A lightweight Retrieval-Augmented Generation (RAG) system built using FastAPI and Groq LLM.
- 📄 Upload PDF & TXT documents
- 🔍 Semantic search (cosine similarity)
- 🤖 LLM-powered answers (LLaMA 3 via Groq)
- ⚡ FastAPI backend
- 🌐 Simple web UI
- Python
- FastAPI
- Groq API
- HTML/CSS
pip install -r requirements.txt
uvicorn main:app --reloadOpen: http://localhost:8000
rag_project/
│
├── main.py ← FastAPI server (the "waiter")
├── rag_engine.py ← All RAG logic (the "kitchen")
├── requirements.txt ← Python packages to install
├── .env ← Your API key goes here
│
├── static/
│ └── index.html ← Chat UI (opens in browser)
│
└── documents/
└── sample_handbook.txt ← Sample document to test with
File → Open Folder → select rag_project
Terminal → New Terminal (or press Ctrl+`)
python -m venv venvActivate it:
- Windows:
venv\Scripts\activate - Mac/Linux:
source venv/bin/activate
You'll see (venv) appear in the terminal. Good.
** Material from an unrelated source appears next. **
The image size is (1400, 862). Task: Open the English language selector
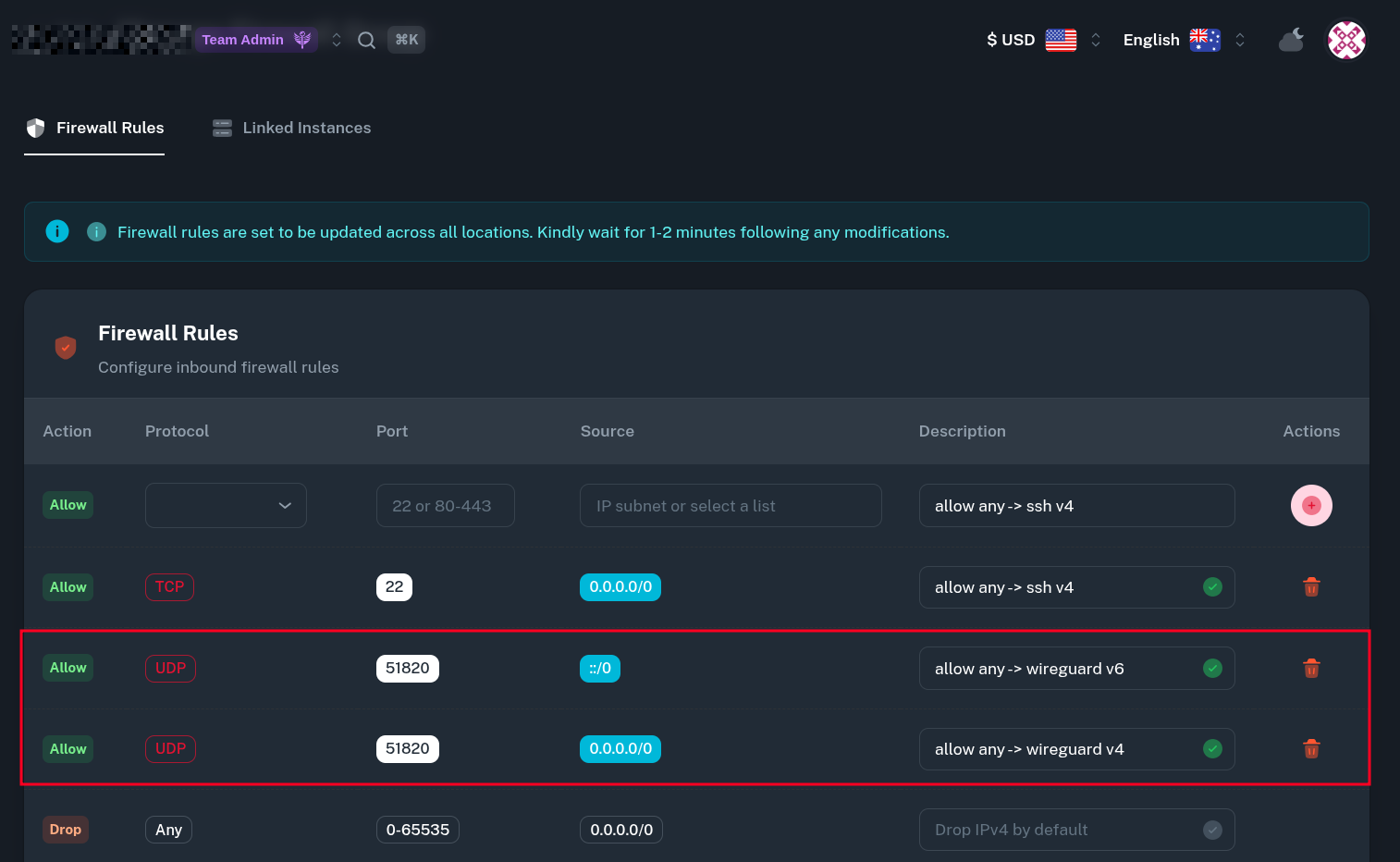click(1183, 40)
pip install -r requirements.txtOpen .env and replace your-api-key-here with your real key:
ANTHROPIC_API_KEY=sk-ant-...
Get a key at: https://console.anthropic.com
uvicorn main:app --reloadYou'll see:
INFO: Uvicorn running on http://127.0.0.1:8000
Open your browser at: http://localhost:8000
The --reload flag means the server restarts automatically
whenever you save a file. Great for development.
- Click "Click to upload" in the sidebar
- Select
documents/sample_handbook.txt(or any .txt/.pdf) - Click "Upload & Index" — watch the terminal as it chunks and embeds
- Type a question like: "What is the vacation policy?"
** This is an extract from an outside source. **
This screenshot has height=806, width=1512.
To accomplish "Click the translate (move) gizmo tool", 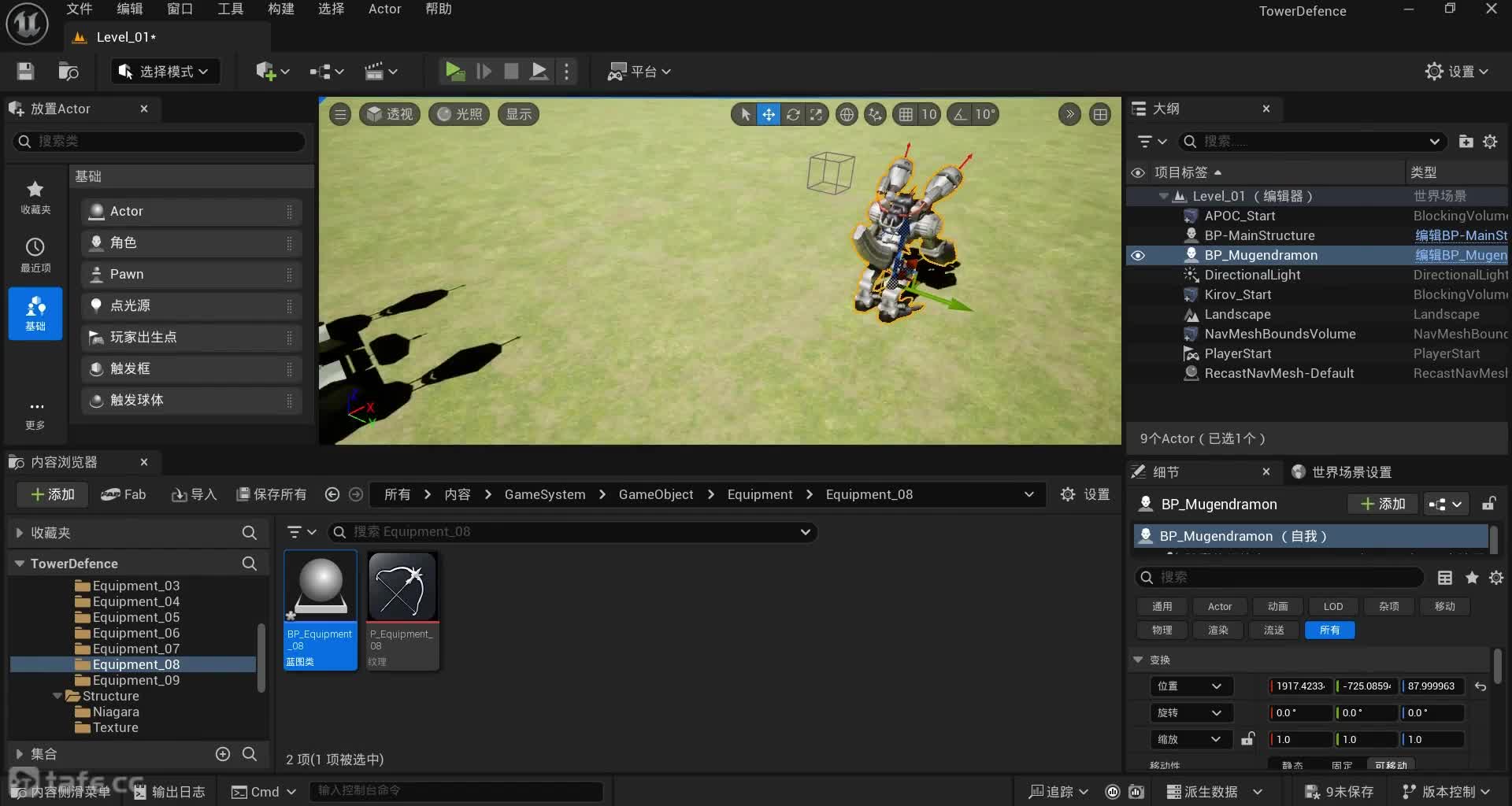I will click(x=768, y=115).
- See the retrieved chunks + generated answer
| Method | URL | What it does |
|---|---|---|
| GET | / |
Opens the chat UI |
| POST | /upload |
Upload + index a document |
| POST | /ask |
Ask a question, get an answer |
| GET | /status |
See what's indexed |
| DELETE | /reset |
Clear all indexed docs |
You can also test the API directly at: http://localhost:8000/docs (FastAPI gives you a free interactive API explorer)
Your document
↓
[Load] → Read the raw text
↓
[Chunk] → Split into ~400 char pieces with overlap
↓
[Embed] → Convert each chunk to a vector (list of numbers)
↓
[Store] → Keep vectors in memory
--- When you ask a question ---
Your question
↓
[Embed question] → Same embedding model
↓
[Similarity search] → Find chunks with closest vectors
↓
[Augment prompt] → question + top 3 chunks
↓
[Generate] → Claude reads context and answers
↓
Answer!